Vice President Yemi Osinbajo noted at a recent energy forum that despite government's repeated pledge of diversifying the economy away from oil, oil earnings still provided two-thirds of public revenue.
Osinbajo, who warned of the challenges Nigeria would face in the future if it continues to depend on oil for income, urged oil companies in Nigeria to invest in renewable energy research and development to enable Nigeria prepare for a clean energy economy and the post-oil world.
He said Nigeria must use its oil wealth to prepare for a future world without oil, pointing out that as a member of the Organisation of the Petroleum Exporting Countries (OPEC), the country needed to focus on developing renewable energy and helping other businesses grow in order to adjust to the new reality of the declining significance of fossil fuels.
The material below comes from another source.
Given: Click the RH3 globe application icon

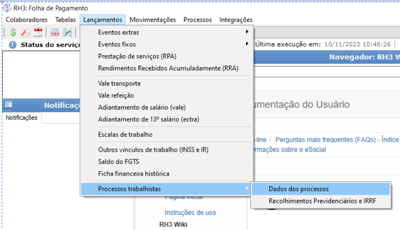Looking at the screenshot, I should coord(7,8).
"Oil-rich countries, such as ours, have an obligation to prepare for a destiny that may well be beyond oil," he said, further noting that countries who buy oil from Nigeria are now devising alternative means of power such as solar and wind energy.
Last year, five countries had announced an end date for the sale of gasoline and diesel cars. Norway has 2025 date, Germany and India (2030), and France and the U.K. (2040). Many others are preparing to follow, an indication that that electric vehicles are about to go global and follow mass market adoption curves.
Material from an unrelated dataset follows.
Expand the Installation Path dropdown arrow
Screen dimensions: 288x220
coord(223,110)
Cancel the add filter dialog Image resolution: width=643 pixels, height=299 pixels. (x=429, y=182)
Wind and solar are now cheaper than gas, oil and coal in many cases and according to experts, these rapid changes will leave the Nigerian oil and gas industry in crisis. In a recent report, Goldman Sachs revealed that by 2030, renewables will account for half of the world's energy mix. Even now, the cost of wind energy, and in many places solar energy, is lower than gas, coal and nuclear, the report said.
Goldman Sachs further stated that oil demand could peak by 2024 - a major departure from traditional analysis that shows oil demand rising to 2040 and beyond.
Already, some companies, such as Total, one of the major players in Nigeria's oil and gas industry, and Norway's Statoil, another player, have seen the writing on the wall and are aiming to become "energy companies", focused on all forms of energy, including solar and wind. Others will continue the failing business model of exploration, drilling and distribution, only to meet the same end as the coal industry, the report observed.
Unlike many resource -based countries, Norway, according to a report, has invested its petro dollars in such a way as to create and sustain other industries where it is also globally competitive.
The fact remains that as a fossil fuel, crude oil cannot be regenerated; that the world is rapidly running out of oil sooner or later is obvious. Our overly dependent attitude on oil will bring the country to its doom. And like Osinbajo noted, if we do not make adjustments in time by strengthening other alternative sources of income to compensate for the lack of oil in the near future, the effects will bring Nigeria's economy to its knees.